The severity of pollen levels is measured by Pollen Grains Per Cubic Metre (PPM). A reading of 200-703 for tree pollen is considered high, and anything above 704 very high.

The Kleenex Pollen Forecast* is one of the most regionally accurate pollen tracking tools available. It provides a detailed pollen count for all 1.7 million postcodes across the UK three days in advance, enabling those with hay fever to plan days out using pollen data specific to their local town or city, rather than a broad national forecast.

To learn more about hay fever, how to manage it and products that may help to make life more comfortable when experiencing symptoms, please visit the Allergy Awareness Week website: https://www.allergyuk.org/allergy-awareness-week-2021

For further advice, you can call the Allergy UK Helpline on 01322 619 898. 

The Impact of Hay Fever Infographic

[1] https://www.nhsinform.scot/illnesses-and-conditions/immune-system/hay-fever#:~:text=Hay%20fever%20is%20one%20of,common%20in%20boys%20than%20girls.

[2]https://www.bbc.co.uk/newsround/40338497#:~:text=Hay%20fever%20is%20one%20of,or%20other%20allergies%2C%20especially%20asthma.

[3] https://www.allergyuk.org/information-and-advice/statistics

*The Kleenex Pollen Forecast utilises data from Ambee. Kleenex is responsible for the design and presentation of the forecast, but not the data that appears within it.  

Research details: 

In March and April 2021, 7,242 respondents were contacted by Sapio Research. Results on the incidence of hay fever are taken from looking at the proportion of people that were screened out of the survey versus those who continued because they suffered with hay fever (3,541).   

The full survey with sufferers was then conducted among 3202 Hay fever sufferers and 339 Parents with children who suffer from hay fever, from an initial 7,242 respondents. Interviews were conducted online by Sapio Research in April 2021 using an email invitation and an online survey.  Results of any sample are subject to sampling variation. The magnitude of the variation is measurable and is affected by the number of interviews and the level of the percentages expressing the results.
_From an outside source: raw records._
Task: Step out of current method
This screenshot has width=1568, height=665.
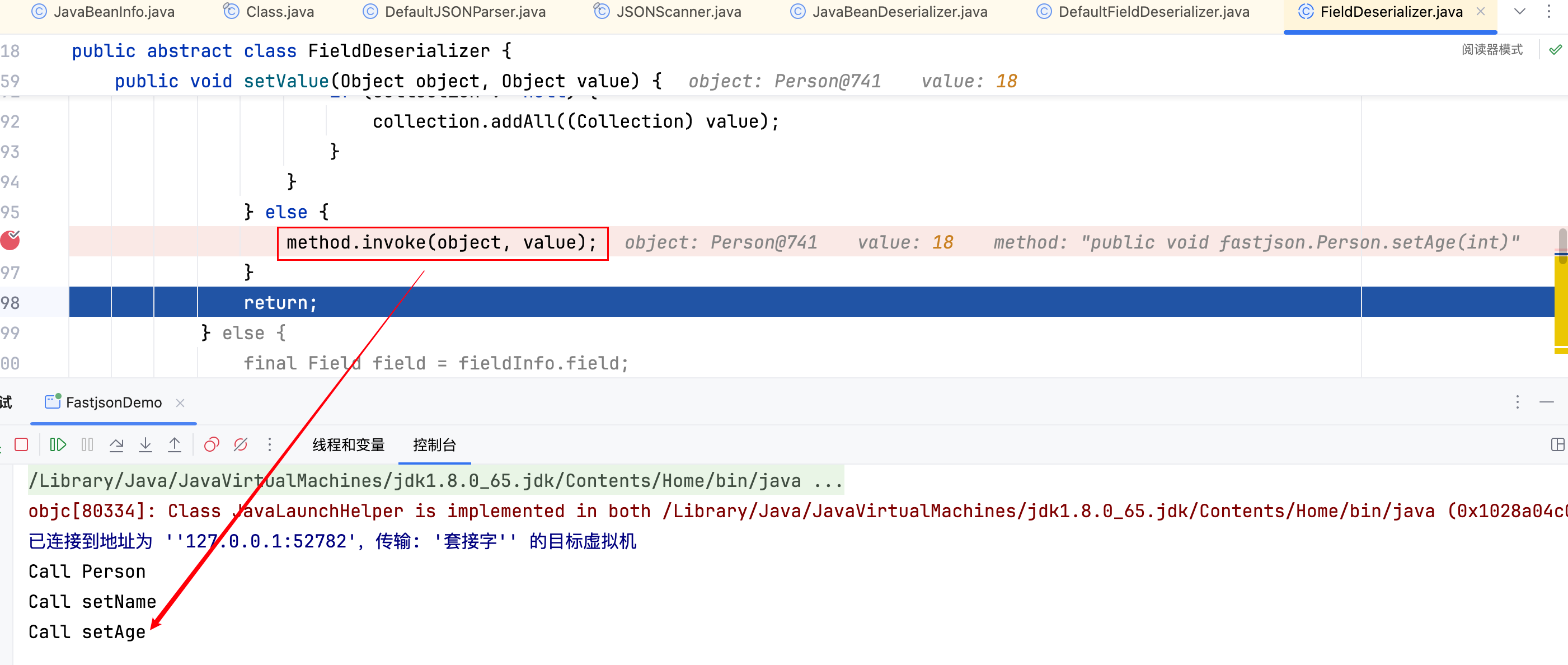Action: click(x=175, y=444)
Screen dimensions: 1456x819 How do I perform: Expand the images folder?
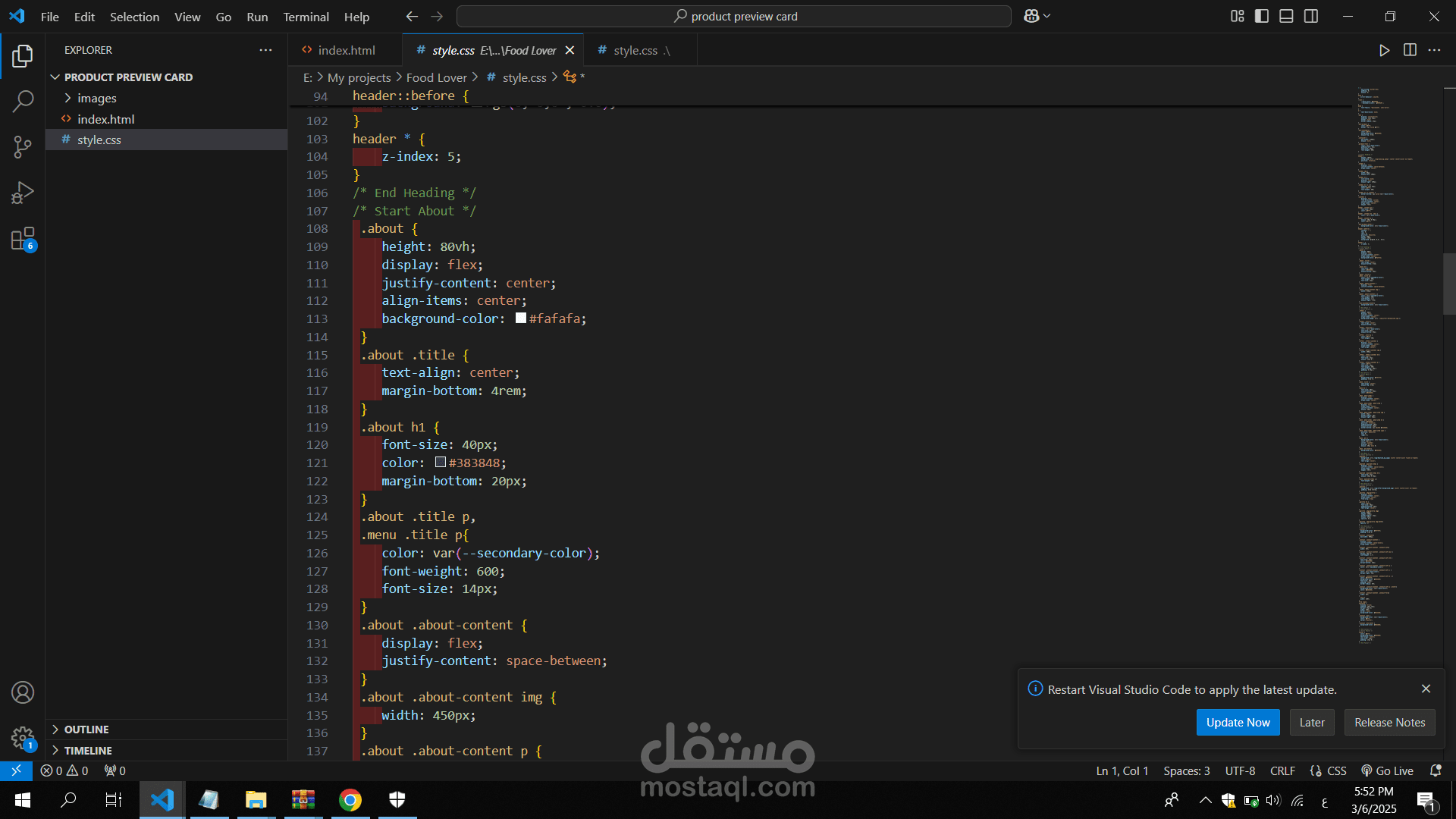(96, 98)
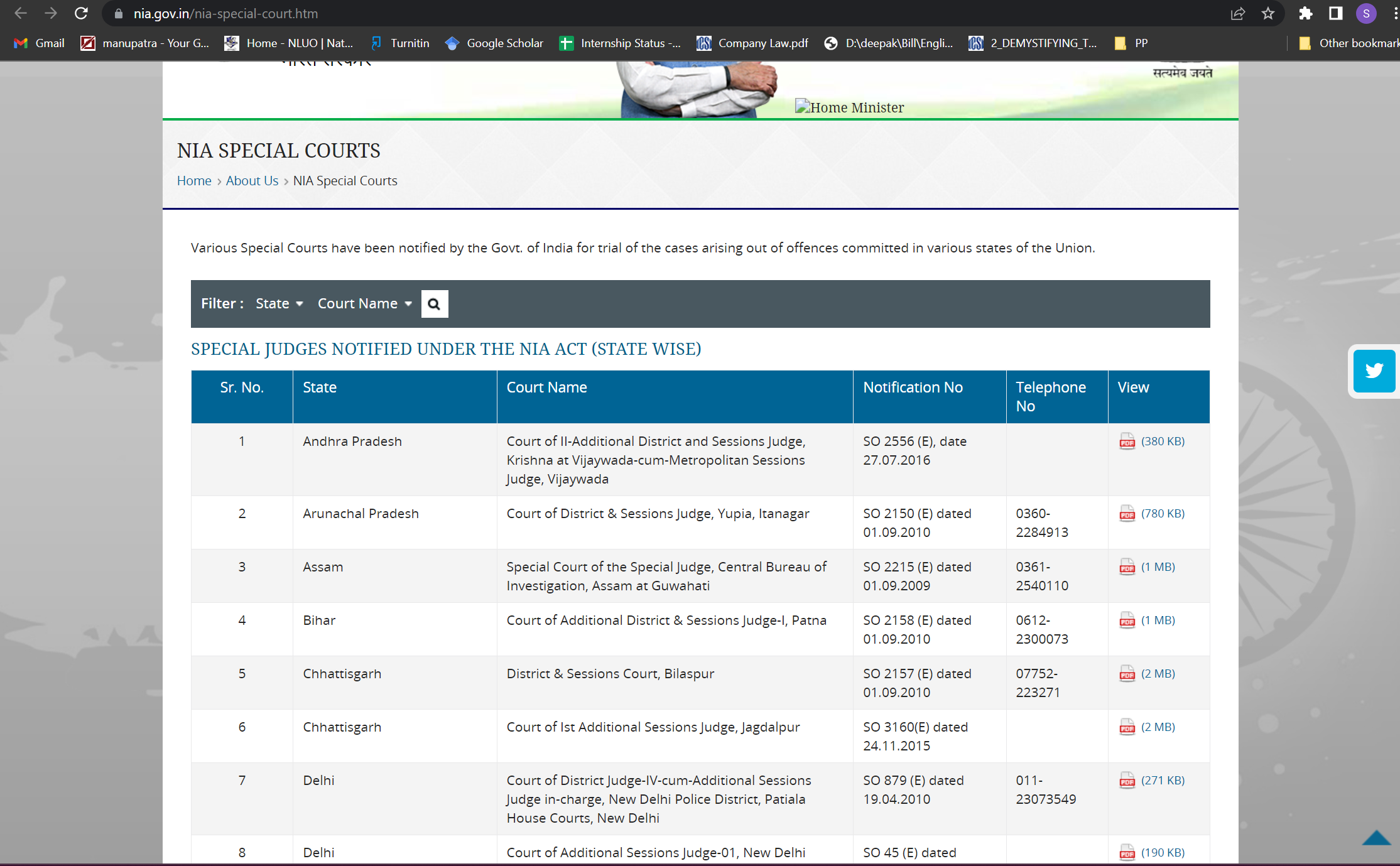Click the purple profile avatar

pos(1366,13)
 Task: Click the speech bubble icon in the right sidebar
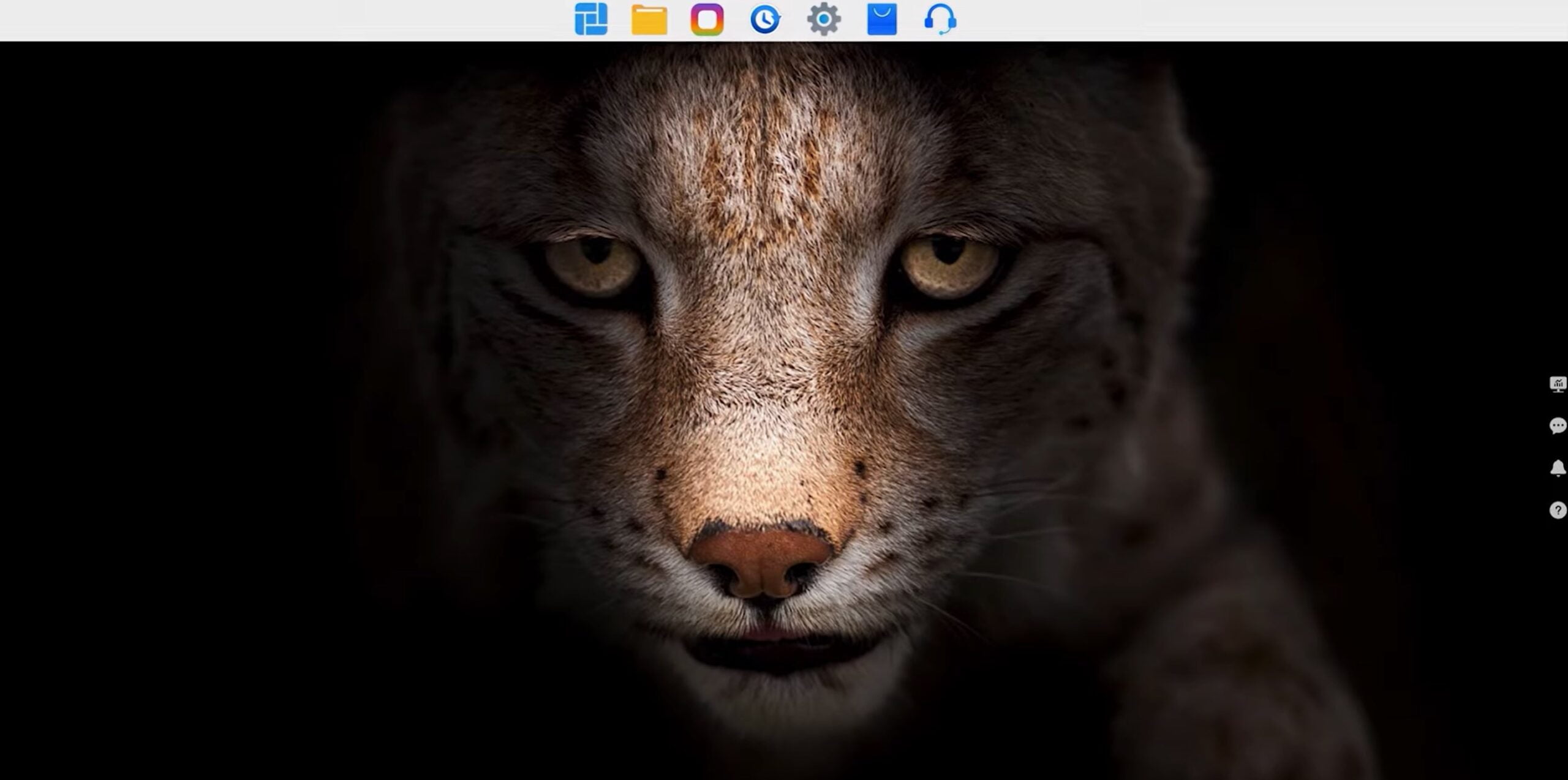pyautogui.click(x=1558, y=426)
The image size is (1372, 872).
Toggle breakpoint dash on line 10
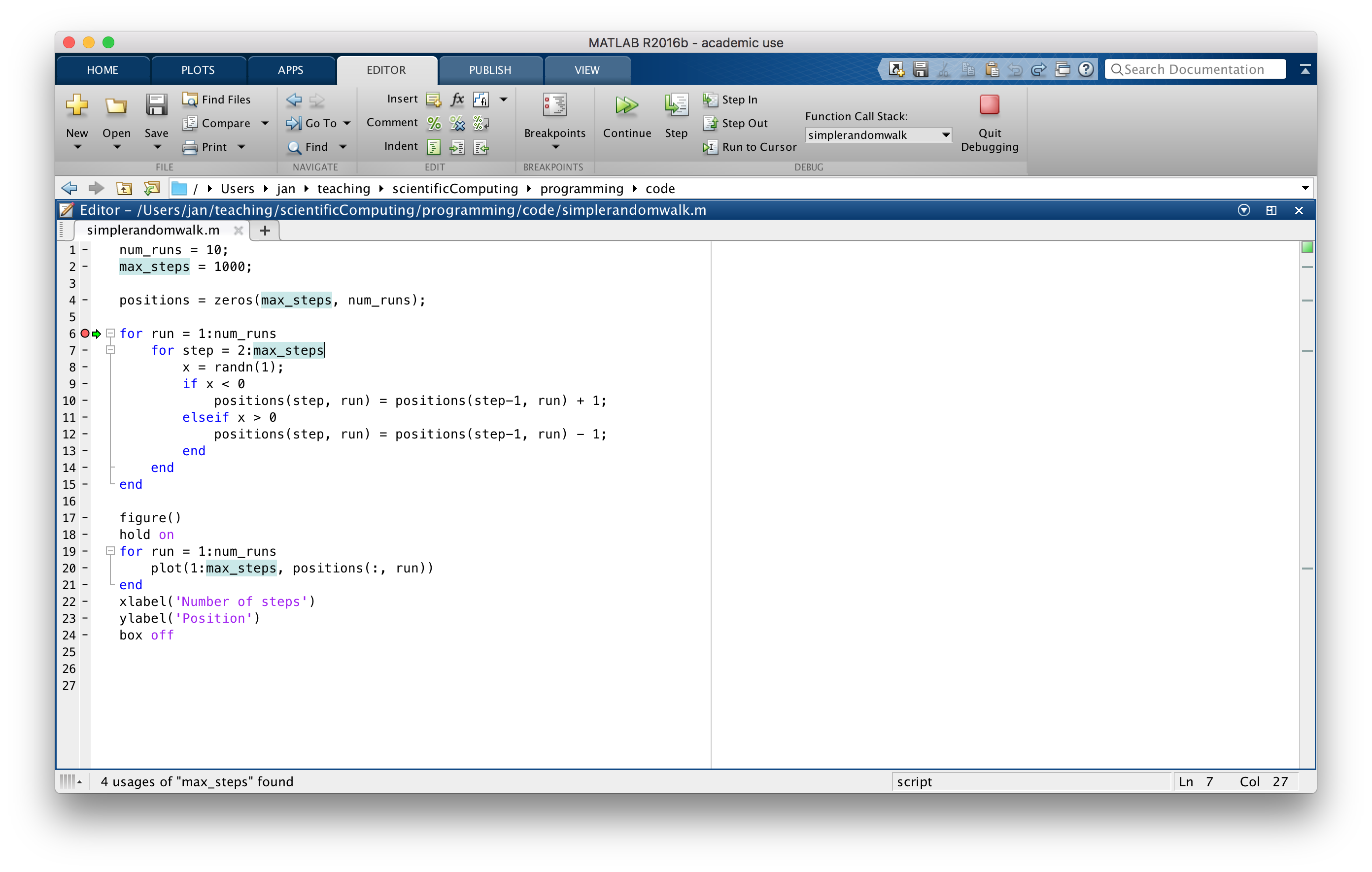(85, 401)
In this particular study, the chances are 95 in 100 that a survey result does not vary, plus or minus, by more than 1.4 percentage points from the result that would be obtained if interviews had been conducted with all persons in the universe represented by the sample.      

Further information on hay fever: 

Hay fever also known as seasonal allergic rhinitis is caused by airborne pollens from grasses, trees, weeds and outdoor moulds which are wind pollinated.  Hay fever symptoms are caused by inflammation of the nasal passages and/or eyes. There is more information about hay fever on the Allergy UK website (www.allergyuk.org).

About the Kleenex® Allergy Comfort™

Kleenex Allergy Comfort™ is a range of facial tissues designed to be extremely gentle, ultra-absorbent and safe to use around the eyes to provide comfort to allergy symptoms. The dry facial tissues, which have been awarded Allergy UK’s ‘Seal of Approval’ endorsement, are available in both a Regular Twin box format and a new ‘on the go’ Soft Pack to ensure allergy sufferers are confident whenever symptoms strike.